Excerpts from a dataset
______

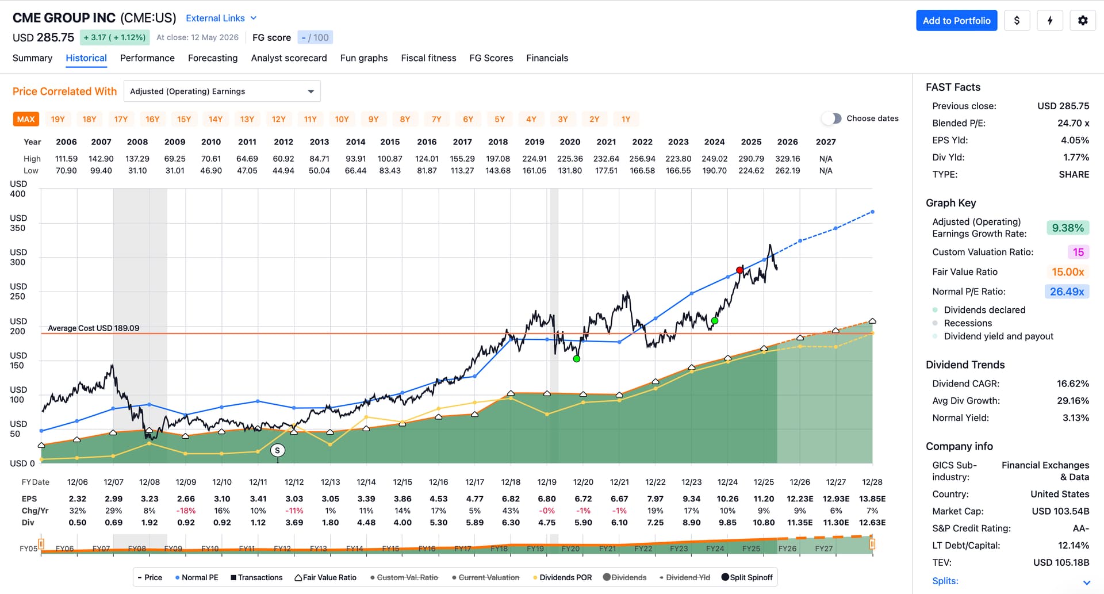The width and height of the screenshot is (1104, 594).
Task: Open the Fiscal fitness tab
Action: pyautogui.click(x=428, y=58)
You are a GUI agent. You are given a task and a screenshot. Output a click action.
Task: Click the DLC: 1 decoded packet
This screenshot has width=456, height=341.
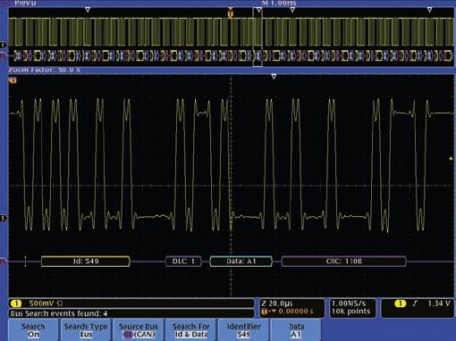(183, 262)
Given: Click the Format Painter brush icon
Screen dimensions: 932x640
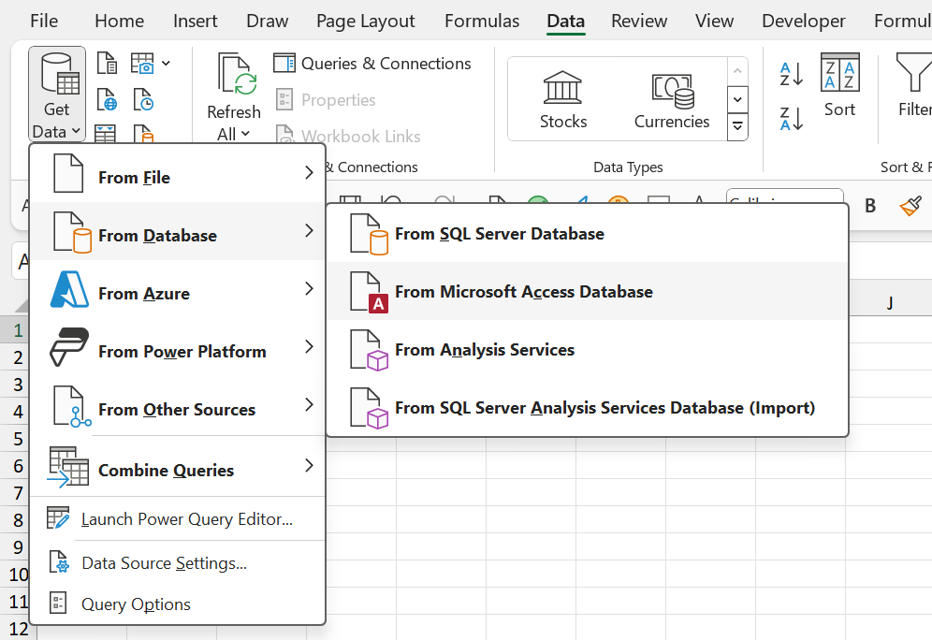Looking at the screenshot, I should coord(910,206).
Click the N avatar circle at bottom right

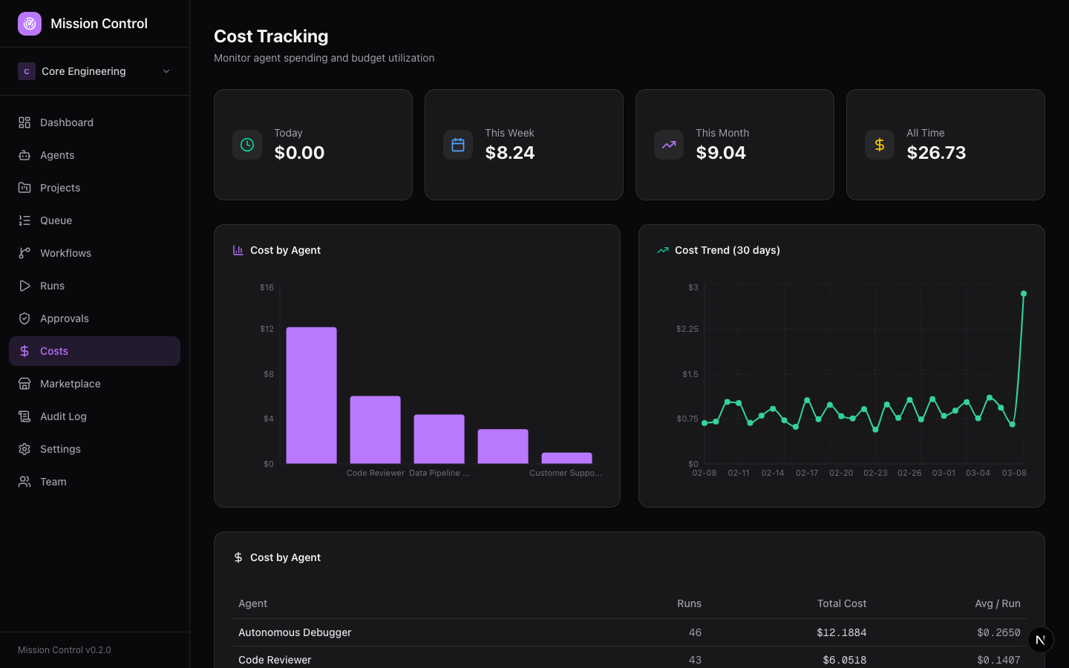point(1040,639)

______

= Task description =
Output an exact copy of the lines from the one with "You are a GUI" through the closing line of the records, inclusive, without any images.

= Response below =
You are a GUI agent. You are given a task and a screenshot. Output a click action.
Task: Click the DLC: 1 decoded packet
This screenshot has width=456, height=341.
(183, 262)
Given: Click the Format Painter brush icon
Screen dimensions: 932x640
Looking at the screenshot, I should coord(910,206).
Click the N avatar circle at bottom right

point(1040,639)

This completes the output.